- [Task objective]:
Using the records below, repeat exactly the lines from the one holding "The height and width of the screenshot is (819, 1456)." through the one holding "Open the network icon in the system tray", both ends included, and no others.

- [Task data]:
+ + + + + + +
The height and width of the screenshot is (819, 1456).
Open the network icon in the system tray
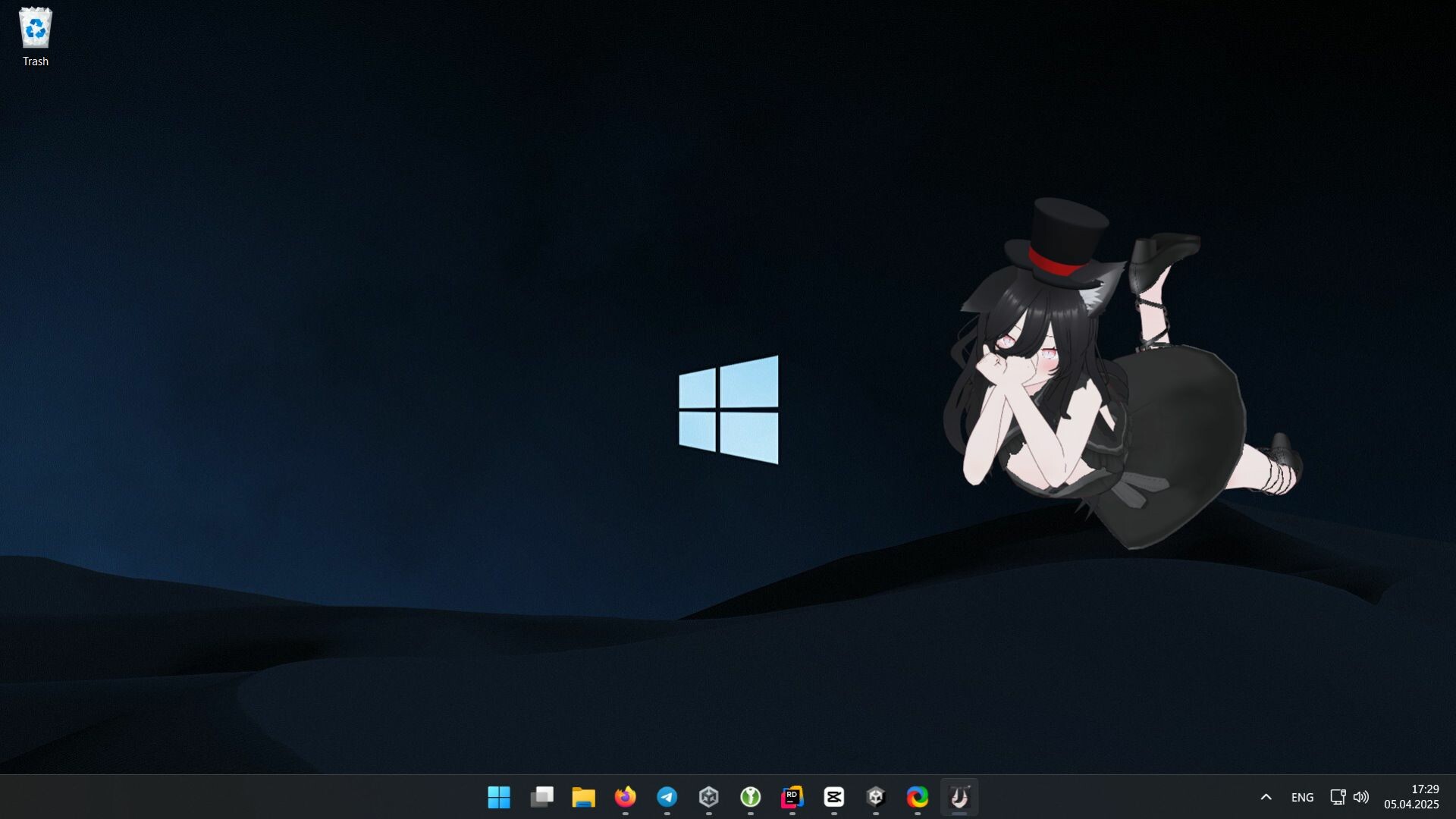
+ + + + + + +
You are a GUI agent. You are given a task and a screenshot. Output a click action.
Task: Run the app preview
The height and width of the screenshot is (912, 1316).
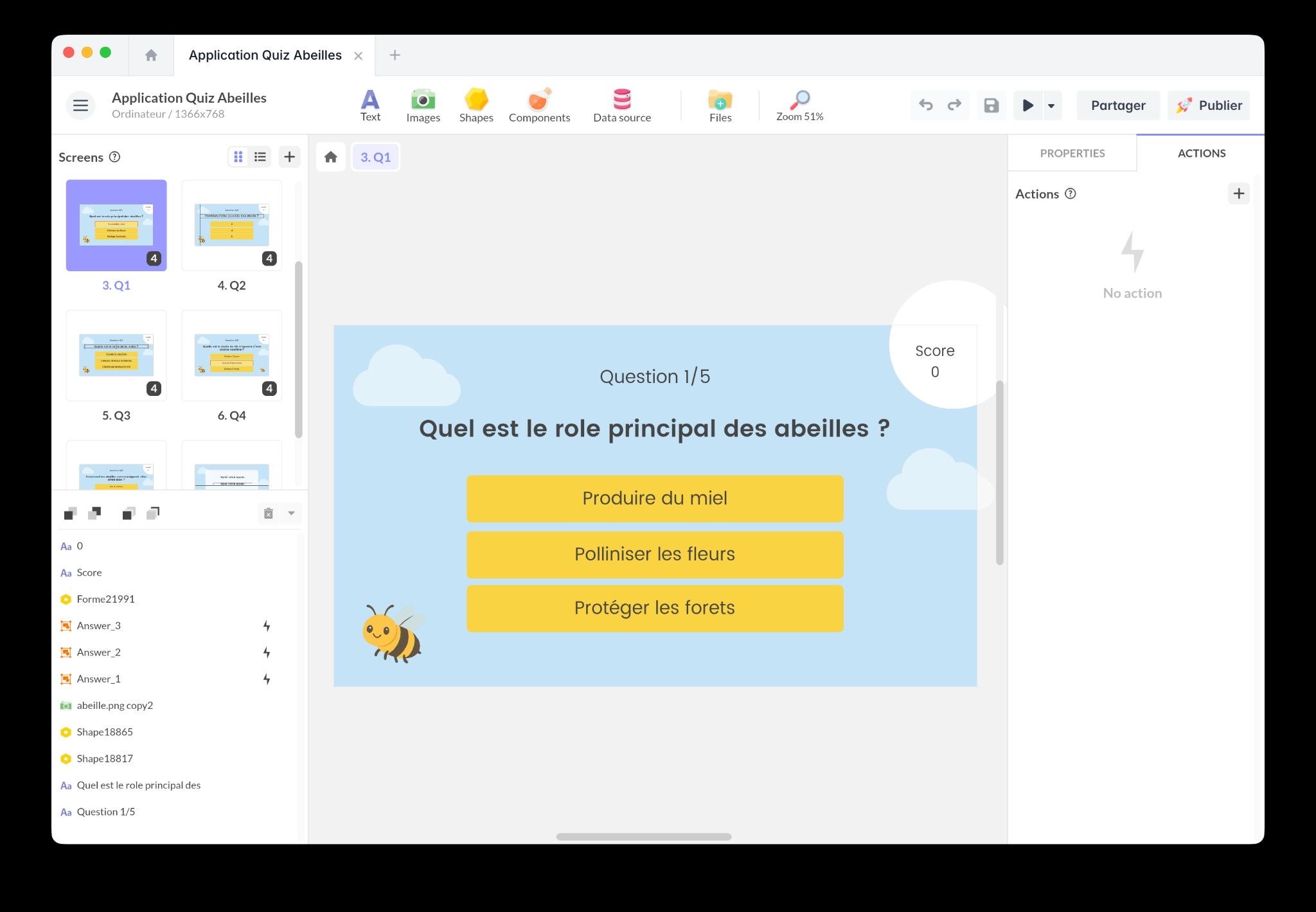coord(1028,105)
+ + + + + + +
- [The answer]:
The height and width of the screenshot is (819, 1456).
Open the network icon in the system tray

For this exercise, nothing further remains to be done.